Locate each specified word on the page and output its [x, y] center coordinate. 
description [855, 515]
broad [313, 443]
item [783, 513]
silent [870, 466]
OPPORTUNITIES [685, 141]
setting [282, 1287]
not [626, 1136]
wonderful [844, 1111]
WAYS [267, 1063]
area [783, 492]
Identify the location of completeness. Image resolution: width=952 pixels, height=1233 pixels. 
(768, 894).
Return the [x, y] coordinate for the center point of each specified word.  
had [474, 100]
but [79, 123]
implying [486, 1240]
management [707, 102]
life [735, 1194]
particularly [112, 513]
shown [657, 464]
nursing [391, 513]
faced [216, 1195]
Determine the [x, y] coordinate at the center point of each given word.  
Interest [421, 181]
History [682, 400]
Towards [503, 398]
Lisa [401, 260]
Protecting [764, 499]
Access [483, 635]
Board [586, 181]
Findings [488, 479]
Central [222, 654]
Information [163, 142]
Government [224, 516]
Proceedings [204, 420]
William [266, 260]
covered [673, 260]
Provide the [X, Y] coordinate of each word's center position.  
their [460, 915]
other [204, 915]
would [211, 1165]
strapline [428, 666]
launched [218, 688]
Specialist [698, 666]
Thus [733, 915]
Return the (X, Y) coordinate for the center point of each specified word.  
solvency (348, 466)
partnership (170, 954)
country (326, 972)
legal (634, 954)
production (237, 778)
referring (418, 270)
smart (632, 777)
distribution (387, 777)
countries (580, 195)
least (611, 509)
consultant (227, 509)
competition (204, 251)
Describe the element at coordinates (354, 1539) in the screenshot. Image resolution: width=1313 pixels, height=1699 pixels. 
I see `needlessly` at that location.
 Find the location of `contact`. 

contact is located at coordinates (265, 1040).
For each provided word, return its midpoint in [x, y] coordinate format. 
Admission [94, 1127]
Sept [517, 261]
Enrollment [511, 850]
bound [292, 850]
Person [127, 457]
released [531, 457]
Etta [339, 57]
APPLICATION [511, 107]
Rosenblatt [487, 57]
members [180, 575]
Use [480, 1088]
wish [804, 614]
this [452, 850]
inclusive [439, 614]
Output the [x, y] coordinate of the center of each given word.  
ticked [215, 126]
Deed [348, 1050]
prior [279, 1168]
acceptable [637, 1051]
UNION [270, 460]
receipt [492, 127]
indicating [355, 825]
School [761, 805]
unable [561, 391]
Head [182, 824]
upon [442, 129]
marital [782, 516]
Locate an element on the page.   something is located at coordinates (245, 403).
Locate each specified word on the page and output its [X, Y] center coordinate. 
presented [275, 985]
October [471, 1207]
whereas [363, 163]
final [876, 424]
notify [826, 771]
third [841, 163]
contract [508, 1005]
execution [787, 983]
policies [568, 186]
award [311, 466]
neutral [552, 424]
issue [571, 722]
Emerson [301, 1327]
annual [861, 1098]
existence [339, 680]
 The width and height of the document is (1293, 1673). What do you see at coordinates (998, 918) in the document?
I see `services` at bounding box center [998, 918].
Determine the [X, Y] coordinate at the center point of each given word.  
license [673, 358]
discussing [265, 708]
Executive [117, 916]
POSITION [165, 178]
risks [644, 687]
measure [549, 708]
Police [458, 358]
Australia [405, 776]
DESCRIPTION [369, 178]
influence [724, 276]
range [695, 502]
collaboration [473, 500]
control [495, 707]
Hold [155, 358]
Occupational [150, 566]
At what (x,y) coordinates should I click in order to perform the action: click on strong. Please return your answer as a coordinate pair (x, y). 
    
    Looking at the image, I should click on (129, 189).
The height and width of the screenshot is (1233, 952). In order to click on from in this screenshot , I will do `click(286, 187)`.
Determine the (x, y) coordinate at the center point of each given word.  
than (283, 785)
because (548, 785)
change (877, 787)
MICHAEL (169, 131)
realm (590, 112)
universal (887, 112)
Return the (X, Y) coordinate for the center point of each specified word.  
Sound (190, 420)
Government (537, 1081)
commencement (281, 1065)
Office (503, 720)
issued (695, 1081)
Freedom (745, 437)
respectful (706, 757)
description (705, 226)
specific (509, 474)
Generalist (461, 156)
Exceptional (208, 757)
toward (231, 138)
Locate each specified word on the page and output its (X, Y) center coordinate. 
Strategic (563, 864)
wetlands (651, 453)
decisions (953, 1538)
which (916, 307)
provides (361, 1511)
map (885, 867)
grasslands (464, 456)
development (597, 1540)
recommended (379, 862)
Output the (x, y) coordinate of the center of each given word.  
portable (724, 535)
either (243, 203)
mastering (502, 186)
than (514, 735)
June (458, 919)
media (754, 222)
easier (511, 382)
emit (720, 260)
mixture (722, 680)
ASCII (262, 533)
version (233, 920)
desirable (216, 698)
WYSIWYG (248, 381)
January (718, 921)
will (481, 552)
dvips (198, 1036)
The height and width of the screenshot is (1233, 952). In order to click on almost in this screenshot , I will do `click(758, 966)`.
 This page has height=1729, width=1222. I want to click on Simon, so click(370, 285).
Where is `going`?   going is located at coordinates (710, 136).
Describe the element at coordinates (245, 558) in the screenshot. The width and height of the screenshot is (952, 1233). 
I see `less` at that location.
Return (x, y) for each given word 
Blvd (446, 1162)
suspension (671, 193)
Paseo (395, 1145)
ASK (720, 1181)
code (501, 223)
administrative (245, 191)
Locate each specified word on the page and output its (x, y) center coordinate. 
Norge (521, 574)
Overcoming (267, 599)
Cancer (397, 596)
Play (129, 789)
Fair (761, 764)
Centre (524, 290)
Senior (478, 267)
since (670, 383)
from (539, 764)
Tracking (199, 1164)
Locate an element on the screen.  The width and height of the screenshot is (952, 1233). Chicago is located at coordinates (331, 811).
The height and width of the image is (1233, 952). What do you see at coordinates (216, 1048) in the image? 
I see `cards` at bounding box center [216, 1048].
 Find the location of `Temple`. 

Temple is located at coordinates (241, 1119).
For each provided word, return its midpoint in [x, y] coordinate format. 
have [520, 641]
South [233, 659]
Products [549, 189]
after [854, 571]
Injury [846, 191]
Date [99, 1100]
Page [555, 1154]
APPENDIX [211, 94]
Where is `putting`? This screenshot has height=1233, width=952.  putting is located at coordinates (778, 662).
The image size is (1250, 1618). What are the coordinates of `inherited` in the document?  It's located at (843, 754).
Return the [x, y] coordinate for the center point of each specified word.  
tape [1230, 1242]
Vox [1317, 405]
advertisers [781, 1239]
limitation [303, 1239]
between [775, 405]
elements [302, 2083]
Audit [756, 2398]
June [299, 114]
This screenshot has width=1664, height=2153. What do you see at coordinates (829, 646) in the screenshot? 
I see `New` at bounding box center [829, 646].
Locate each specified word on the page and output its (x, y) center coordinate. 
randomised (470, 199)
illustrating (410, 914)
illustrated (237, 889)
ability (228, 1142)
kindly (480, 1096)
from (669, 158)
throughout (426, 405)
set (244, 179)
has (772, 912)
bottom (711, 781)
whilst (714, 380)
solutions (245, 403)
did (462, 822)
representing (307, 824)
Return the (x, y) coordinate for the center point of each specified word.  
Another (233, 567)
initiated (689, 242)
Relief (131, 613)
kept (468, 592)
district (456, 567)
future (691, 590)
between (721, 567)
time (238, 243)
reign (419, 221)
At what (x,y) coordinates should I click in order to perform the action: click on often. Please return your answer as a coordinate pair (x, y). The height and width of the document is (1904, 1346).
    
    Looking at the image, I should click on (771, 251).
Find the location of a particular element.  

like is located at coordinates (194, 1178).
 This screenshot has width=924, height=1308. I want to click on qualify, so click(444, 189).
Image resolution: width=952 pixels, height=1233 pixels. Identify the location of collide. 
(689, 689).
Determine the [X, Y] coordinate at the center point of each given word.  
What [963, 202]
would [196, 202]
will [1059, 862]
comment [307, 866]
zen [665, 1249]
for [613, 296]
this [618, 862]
☆ ☆ ☆
- _SHORT PROBLEM_
Render every line of the entries above as a Markdown table with the columns "Row" and "Line", numbering each row and omitting blank lines.

- _RESPONSE TO THIS EXERCISE_
| Row | Line |
|---|---|
| 1 | Locate each specified word on the page and output its [x, y] center coordinate.  |
| 2 | description [855, 515] |
| 3 | broad [313, 443] |
| 4 | item [783, 513] |
| 5 | silent [870, 466] |
| 6 | OPPORTUNITIES [685, 141] |
| 7 | setting [282, 1287] |
| 8 | not [626, 1136] |
| 9 | wonderful [844, 1111] |
| 10 | WAYS [267, 1063] |
| 11 | area [783, 492] |
| 12 | Identify the location of completeness. Image resolution: width=952 pixels, height=1233 pixels.  |
| 13 | (768, 894). |
| 14 | Return the [x, y] coordinate for the center point of each specified word.   |
| 15 | had [474, 100] |
| 16 | but [79, 123] |
| 17 | implying [486, 1240] |
| 18 | management [707, 102] |
| 19 | life [735, 1194] |
| 20 | particularly [112, 513] |
| 21 | shown [657, 464] |
| 22 | nursing [391, 513] |
| 23 | faced [216, 1195] |
| 24 | Determine the [x, y] coordinate at the center point of each given word.   |
| 25 | Interest [421, 181] |
| 26 | History [682, 400] |
| 27 | Towards [503, 398] |
| 28 | Lisa [401, 260] |
| 29 | Protecting [764, 499] |
| 30 | Access [483, 635] |
| 31 | Board [586, 181] |
| 32 | Findings [488, 479] |
| 33 | Central [222, 654] |
| 34 | Information [163, 142] |
| 35 | Government [224, 516] |
| 36 | Proceedings [204, 420] |
| 37 | William [266, 260] |
| 38 | covered [673, 260] |
| 39 | Provide the [X, Y] coordinate of each word's center position.   |
| 40 | their [460, 915] |
| 41 | other [204, 915] |
| 42 | would [211, 1165] |
| 43 | strapline [428, 666] |
| 44 | launched [218, 688] |
| 45 | Specialist [698, 666] |
| 46 | Thus [733, 915] |
| 47 | Return the (X, Y) coordinate for the center point of each specified word.   |
| 48 | solvency (348, 466) |
| 49 | partnership (170, 954) |
| 50 | country (326, 972) |
| 51 | legal (634, 954) |
| 52 | production (237, 778) |
| 53 | referring (418, 270) |
| 54 | smart (632, 777) |
| 55 | distribution (387, 777) |
| 56 | countries (580, 195) |
| 57 | least (611, 509) |
| 58 | consultant (227, 509) |
| 59 | competition (204, 251) |
| 60 | Describe the element at coordinates (354, 1539) in the screenshot. Image resolution: width=1313 pixels, height=1699 pixels.  |
| 61 | I see `needlessly` at that location. |
| 62 |  Find the location of `contact`.  |
| 63 | contact is located at coordinates (265, 1040). |
| 64 | For each provided word, return its midpoint in [x, y] coordinate format.  |
| 65 | Admission [94, 1127] |
| 66 | Sept [517, 261] |
| 67 | Enrollment [511, 850] |
| 68 | bound [292, 850] |
| 69 | Person [127, 457] |
| 70 | released [531, 457] |
| 71 | Etta [339, 57] |
| 72 | APPLICATION [511, 107] |
| 73 | Rosenblatt [487, 57] |
| 74 | members [180, 575] |
| 75 | Use [480, 1088] |
| 76 | wish [804, 614] |
| 77 | this [452, 850] |
| 78 | inclusive [439, 614] |
| 79 | Output the [x, y] coordinate of the center of each given word.   |
| 80 | ticked [215, 126] |
| 81 | Deed [348, 1050] |
| 82 | prior [279, 1168] |
| 83 | acceptable [637, 1051] |
| 84 | UNION [270, 460] |
| 85 | receipt [492, 127] |
| 86 | indicating [355, 825] |
| 87 | School [761, 805] |
| 88 | unable [561, 391] |
| 89 | Head [182, 824] |
| 90 | upon [442, 129] |
| 91 | marital [782, 516] |
| 92 | Locate an element on the page.   something is located at coordinates (245, 403). |
| 93 | Locate each specified word on the page and output its [X, Y] center coordinate.  |
| 94 | presented [275, 985] |
| 95 | October [471, 1207] |
| 96 | whereas [363, 163] |
| 97 | final [876, 424] |
| 98 | notify [826, 771] |
| 99 | third [841, 163] |
| 100 | contract [508, 1005] |
| 101 | execution [787, 983] |
| 102 | policies [568, 186] |
| 103 | award [311, 466] |
| 104 | neutral [552, 424] |
| 105 | issue [571, 722] |
| 106 | Emerson [301, 1327] |
| 107 | annual [861, 1098] |
| 108 | existence [339, 680] |
| 109 |  The width and height of the document is (1293, 1673). What do you see at coordinates (998, 918) in the document? |
| 110 | I see `services` at bounding box center [998, 918]. |
| 111 | Determine the [X, Y] coordinate at the center point of each given word.   |
| 112 | license [673, 358] |
| 113 | discussing [265, 708] |
| 114 | Executive [117, 916] |
| 115 | POSITION [165, 178] |
| 116 | risks [644, 687] |
| 117 | measure [549, 708] |
| 118 | Police [458, 358] |
| 119 | Australia [405, 776] |
| 120 | DESCRIPTION [369, 178] |
| 121 | influence [724, 276] |
| 122 | range [695, 502] |
| 123 | collaboration [473, 500] |
| 124 | control [495, 707] |
| 125 | Hold [155, 358] |
| 126 | Occupational [150, 566] |
| 127 | At what (x,y) coordinates should I click in order to perform the action: click on strong. Please return your answer as a coordinate pair (x, y).  |
| 128 |     Looking at the image, I should click on (129, 189). |
| 129 | The height and width of the screenshot is (1233, 952). In order to click on from in this screenshot , I will do `click(286, 187)`. |
| 130 | Determine the (x, y) coordinate at the center point of each given word.   |
| 131 | than (283, 785) |
| 132 | because (548, 785) |
| 133 | change (877, 787) |
| 134 | MICHAEL (169, 131) |
| 135 | realm (590, 112) |
| 136 | universal (887, 112) |
| 137 | Return the (X, Y) coordinate for the center point of each specified word.   |
| 138 | Sound (190, 420) |
| 139 | Government (537, 1081) |
| 140 | commencement (281, 1065) |
| 141 | Office (503, 720) |
| 142 | issued (695, 1081) |
| 143 | Freedom (745, 437) |
| 144 | respectful (706, 757) |
| 145 | description (705, 226) |
| 146 | specific (509, 474) |
| 147 | Generalist (461, 156) |
| 148 | Exceptional (208, 757) |
| 149 | toward (231, 138) |
| 150 | Locate each specified word on the page and output its (X, Y) center coordinate.  |
| 151 | Strategic (563, 864) |
| 152 | wetlands (651, 453) |
| 153 | decisions (953, 1538) |
| 154 | which (916, 307) |
| 155 | provides (361, 1511) |
| 156 | map (885, 867) |
| 157 | grasslands (464, 456) |
| 158 | development (597, 1540) |
| 159 | recommended (379, 862) |
| 160 | Output the (x, y) coordinate of the center of each given word.   |
| 161 | portable (724, 535) |
| 162 | either (243, 203) |
| 163 | mastering (502, 186) |
| 164 | than (514, 735) |
| 165 | June (458, 919) |
| 166 | media (754, 222) |
| 167 | easier (511, 382) |
| 168 | emit (720, 260) |
| 169 | mixture (722, 680) |
| 170 | ASCII (262, 533) |
| 171 | version (233, 920) |
| 172 | desirable (216, 698) |
| 173 | WYSIWYG (248, 381) |
| 174 | January (718, 921) |
| 175 | will (481, 552) |
| 176 | dvips (198, 1036) |
| 177 | The height and width of the screenshot is (1233, 952). In order to click on almost in this screenshot , I will do `click(758, 966)`. |
| 178 |  This page has height=1729, width=1222. I want to click on Simon, so click(370, 285). |
| 179 | Where is `going`?   going is located at coordinates (710, 136). |
| 180 | Describe the element at coordinates (245, 558) in the screenshot. The width and height of the screenshot is (952, 1233).  |
| 181 | I see `less` at that location. |
| 182 | Return (x, y) for each given word  |
| 183 | Blvd (446, 1162) |
| 184 | suspension (671, 193) |
| 185 | Paseo (395, 1145) |
| 186 | ASK (720, 1181) |
| 187 | code (501, 223) |
| 188 | administrative (245, 191) |
| 189 | Locate each specified word on the page and output its (x, y) center coordinate.  |
| 190 | Norge (521, 574) |
| 191 | Overcoming (267, 599) |
| 192 | Cancer (397, 596) |
| 193 | Play (129, 789) |
| 194 | Fair (761, 764) |
| 195 | Centre (524, 290) |
| 196 | Senior (478, 267) |
| 197 | since (670, 383) |
| 198 | from (539, 764) |
| 199 | Tracking (199, 1164) |
| 200 | Locate an element on the screen.  The width and height of the screenshot is (952, 1233). Chicago is located at coordinates (331, 811). |
| 201 | The height and width of the image is (1233, 952). What do you see at coordinates (216, 1048) in the image?  |
| 202 | I see `cards` at bounding box center [216, 1048]. |
| 203 |  Find the location of `Temple`.  |
| 204 | Temple is located at coordinates (241, 1119). |
| 205 | For each provided word, return its midpoint in [x, y] coordinate format.  |
| 206 | have [520, 641] |
| 207 | South [233, 659] |
| 208 | Products [549, 189] |
| 209 | after [854, 571] |
| 210 | Injury [846, 191] |
| 211 | Date [99, 1100] |
| 212 | Page [555, 1154] |
| 213 | APPENDIX [211, 94] |
| 214 | Where is `putting`? This screenshot has height=1233, width=952.  putting is located at coordinates (778, 662). |
| 215 | The image size is (1250, 1618). What are the coordinates of `inherited` in the document?  It's located at (843, 754). |
| 216 | Return the [x, y] coordinate for the center point of each specified word.   |
| 217 | tape [1230, 1242] |
| 218 | Vox [1317, 405] |
| 219 | advertisers [781, 1239] |
| 220 | limitation [303, 1239] |
| 221 | between [775, 405] |
| 222 | elements [302, 2083] |
| 223 | Audit [756, 2398] |
| 224 | June [299, 114] |
| 225 | This screenshot has width=1664, height=2153. What do you see at coordinates (829, 646) in the screenshot?  |
| 226 | I see `New` at bounding box center [829, 646]. |
| 227 | Locate each specified word on the page and output its (x, y) center coordinate.  |
| 228 | randomised (470, 199) |
| 229 | illustrating (410, 914) |
| 230 | illustrated (237, 889) |
| 231 | ability (228, 1142) |
| 232 | kindly (480, 1096) |
| 233 | from (669, 158) |
| 234 | throughout (426, 405) |
| 235 | set (244, 179) |
| 236 | has (772, 912) |
| 237 | bottom (711, 781) |
| 238 | whilst (714, 380) |
| 239 | solutions (245, 403) |
| 240 | did (462, 822) |
| 241 | representing (307, 824) |
| 242 | Return the (x, y) coordinate for the center point of each specified word.   |
| 243 | Another (233, 567) |
| 244 | initiated (689, 242) |
| 245 | Relief (131, 613) |
| 246 | kept (468, 592) |
| 247 | district (456, 567) |
| 248 | future (691, 590) |
| 249 | between (721, 567) |
| 250 | time (238, 243) |
| 251 | reign (419, 221) |
| 252 | At what (x,y) coordinates should I click in order to perform the action: click on often. Please return your answer as a coordinate pair (x, y). The height and width of the document is (1904, 1346). |
| 253 |     Looking at the image, I should click on (771, 251). |
| 254 | Find the location of a particular element.   |
| 255 | like is located at coordinates (194, 1178). |
| 256 |  This screenshot has width=924, height=1308. I want to click on qualify, so click(444, 189). |
| 257 | Image resolution: width=952 pixels, height=1233 pixels. Identify the location of collide.  |
| 258 | (689, 689). |
| 259 | Determine the [X, Y] coordinate at the center point of each given word.   |
| 260 | What [963, 202] |
| 261 | would [196, 202] |
| 262 | will [1059, 862] |
| 263 | comment [307, 866] |
| 264 | zen [665, 1249] |
| 265 | for [613, 296] |
| 266 | this [618, 862] |